Flink从入门到实战五[Window]-13-Window Interval Join

Window Join按照窗口和相同的key进行两个流的合并,如果没有窗口,可以使用Interval Join来基于相同的key join两个流。

Interval Join关联的逻辑是基于一个流的数据,在另一个流上划定一个范围,在另一个流的这个范围内,基于key进行关联。

例如现在有两个流A和B,A作为基础流来关联B,A.ts + lowerBound <= B.ts <= A.ts + upperBound,lowerBound和upperBound表示关联数据的下界和上届,数据可以是正数,也可以是负数。

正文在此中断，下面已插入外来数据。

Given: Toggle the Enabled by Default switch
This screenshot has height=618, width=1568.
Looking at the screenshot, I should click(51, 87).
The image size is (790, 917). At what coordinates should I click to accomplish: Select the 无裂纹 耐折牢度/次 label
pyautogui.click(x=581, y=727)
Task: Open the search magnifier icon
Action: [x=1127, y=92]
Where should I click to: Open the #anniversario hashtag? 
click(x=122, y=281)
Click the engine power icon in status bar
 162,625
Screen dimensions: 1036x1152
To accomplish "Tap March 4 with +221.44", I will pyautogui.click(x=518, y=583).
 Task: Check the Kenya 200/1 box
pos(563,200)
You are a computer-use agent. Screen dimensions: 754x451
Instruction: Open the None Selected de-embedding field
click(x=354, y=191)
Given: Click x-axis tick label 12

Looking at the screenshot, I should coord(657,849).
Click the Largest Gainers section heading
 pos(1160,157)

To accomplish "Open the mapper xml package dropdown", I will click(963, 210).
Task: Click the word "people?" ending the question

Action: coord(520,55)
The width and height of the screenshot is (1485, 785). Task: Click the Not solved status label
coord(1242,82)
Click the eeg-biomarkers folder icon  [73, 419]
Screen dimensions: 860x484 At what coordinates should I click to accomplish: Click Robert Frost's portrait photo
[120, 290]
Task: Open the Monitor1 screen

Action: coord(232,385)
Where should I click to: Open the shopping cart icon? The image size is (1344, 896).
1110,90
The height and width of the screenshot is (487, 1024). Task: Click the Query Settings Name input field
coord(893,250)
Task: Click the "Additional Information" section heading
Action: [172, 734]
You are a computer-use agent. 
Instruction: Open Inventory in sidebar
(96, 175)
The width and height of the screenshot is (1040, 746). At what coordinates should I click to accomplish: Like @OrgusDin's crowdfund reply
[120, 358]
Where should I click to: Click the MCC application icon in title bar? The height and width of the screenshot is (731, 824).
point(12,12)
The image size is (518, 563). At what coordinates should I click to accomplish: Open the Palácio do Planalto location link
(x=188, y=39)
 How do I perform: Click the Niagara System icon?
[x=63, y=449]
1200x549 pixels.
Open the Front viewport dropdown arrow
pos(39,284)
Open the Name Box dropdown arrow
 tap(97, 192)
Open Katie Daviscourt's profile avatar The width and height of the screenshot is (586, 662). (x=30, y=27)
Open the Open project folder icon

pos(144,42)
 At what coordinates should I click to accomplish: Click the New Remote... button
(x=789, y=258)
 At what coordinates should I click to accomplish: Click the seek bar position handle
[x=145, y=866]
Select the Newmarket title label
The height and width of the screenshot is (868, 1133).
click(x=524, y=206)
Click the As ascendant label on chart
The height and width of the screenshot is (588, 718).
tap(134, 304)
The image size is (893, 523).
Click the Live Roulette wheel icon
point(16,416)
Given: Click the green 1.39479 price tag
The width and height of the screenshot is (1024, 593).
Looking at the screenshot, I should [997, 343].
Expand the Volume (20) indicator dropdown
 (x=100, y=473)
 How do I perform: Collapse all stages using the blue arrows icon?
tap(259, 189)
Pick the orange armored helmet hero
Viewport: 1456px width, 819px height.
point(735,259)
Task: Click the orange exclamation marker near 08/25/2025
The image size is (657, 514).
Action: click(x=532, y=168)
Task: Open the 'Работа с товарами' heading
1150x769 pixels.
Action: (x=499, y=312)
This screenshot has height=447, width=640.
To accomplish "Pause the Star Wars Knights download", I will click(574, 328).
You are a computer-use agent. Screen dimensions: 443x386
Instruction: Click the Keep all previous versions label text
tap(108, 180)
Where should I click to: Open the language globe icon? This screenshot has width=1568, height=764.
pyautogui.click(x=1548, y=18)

Interval join目前只支持INNER JOIN。将连接后的元素传递给ProcessJoinFunction,取两个流中相对较小的时间戳。

API:

DataStream<Integer> orangeStream = ...
DataStream<Integer> greenStream = ...

orangeStream
    .keyBy(<KeySelector>)
    .intervalJoin(greenStream.keyBy(<KeySelector>))
    .between(Time.milliseconds(-2), Time.milliseconds(1))
    .process (new ProcessJoinFunction<Integer, Integer, String(){

        @Override
        public void processElement(Integer left, Integer right, Context ctx, Collector<String> out) {
            out.collect(first + "," + second);
        }
    });

代码:

package com.itzhimei.window;

import org.apache.flink.api.common.eventtime.WatermarkStrategy;
import org.apache.flink.streaming.api.datastream.KeyedStream;
import org.apache.flink.streaming.api.datastream.SingleOutputStreamOperator;
import org.apache.flink.streaming.api.environment.StreamExecutionEnvironment;
import org.apache.flink.streaming.api.functions.co.ProcessJoinFunction;
import org.apache.flink.streaming.api.windowing.time.Time;
import org.apache.flink.util.Collector;
import org.apache.flink.walkthrough.common.entity.Transaction;
import org.apache.flink.walkthrough.common.source.TransactionSource;
import scala.Tuple2;

import java.time.Duration;

/**
 * Interval Join
 * 两个流基于区间进行关联
 *
 */
public class Window_13_Interval_Join {

    public static void main(String[] args) throws Exception {
        StreamExecutionEnvironment env = StreamExecutionEnvironment.getExecutionEnvironment();

        WatermarkStrategy<Transaction> strategy = WatermarkStrategy
                .<Transaction>forBoundedOutOfOrderness(Duration.ofMinutes(15))
                .withTimestampAssigner((event, timestamp) -> event.getTimestamp());

        KeyedStream<Transaction, Long> dataStreamA = env
                .addSource(new TransactionSource())
                .name("transactionsA").assignTimestampsAndWatermarks(strategy).keyBy(Transaction::getAccountId);

        KeyedStream<Transaction, Long> dataStreamB = env
                .addSource(new TransactionSource())
                .name("transactionsB").assignTimestampsAndWatermarks(strategy).keyBy(Transaction::getAccountId);

        SingleOutputStreamOperator<Tuple2<Long, Double>> process = dataStreamA.intervalJoin(dataStreamB)
                .between(Time.hours(-1), Time.hours(1))
                .process(new ProcessJoinFunction<Transaction, Transaction, Tuple2<Long, Double>>() {
                    @Override
                    public void processElement(Transaction left, Transaction right, Context ctx, Collector<Tuple2<Long, Double>> out) throws Exception {
                        out.collect(new Tuple2<>(left.getAccountId(), left.getAmount()+right.getAmount()));
                    }
                });

        process.print();

        env.execute();

    }
}

/*
11> (1,376.46)
16> (2,749.58)
1> (4,957.5)
15> (3,224.3)
16> (5,417.7)
11> (1,567.87)
11> (1,759.28)
11> (1,567.87)
16> (2,726.23)
16> (2,702.88)
16> (2,726.23)
15> (3,432.9)
15> (3,432.9)
15> (3,641.5)
1> (4,738.1700000000001)
1> (4,518.84)
1> (4,738.1700000000001)
16> (5,482.28999999999996)
16> (5,546.88)
16> (5,482.28999999999996)
11> (1,646.89)
11> (1,455.48)
11> (1,646.89)
11> (1,455.48)
11> (1,534.5)
16> (2,748.5899999999999)
16> (2,771.94)
16> (2,794.3)
16> (2,748.5899999999999)
16> (2,771.94)
15> (3,112.369)
15> (3,320.969)
15> (3,112.369)
15> (3,0.438)
15> (3,320.969)
 */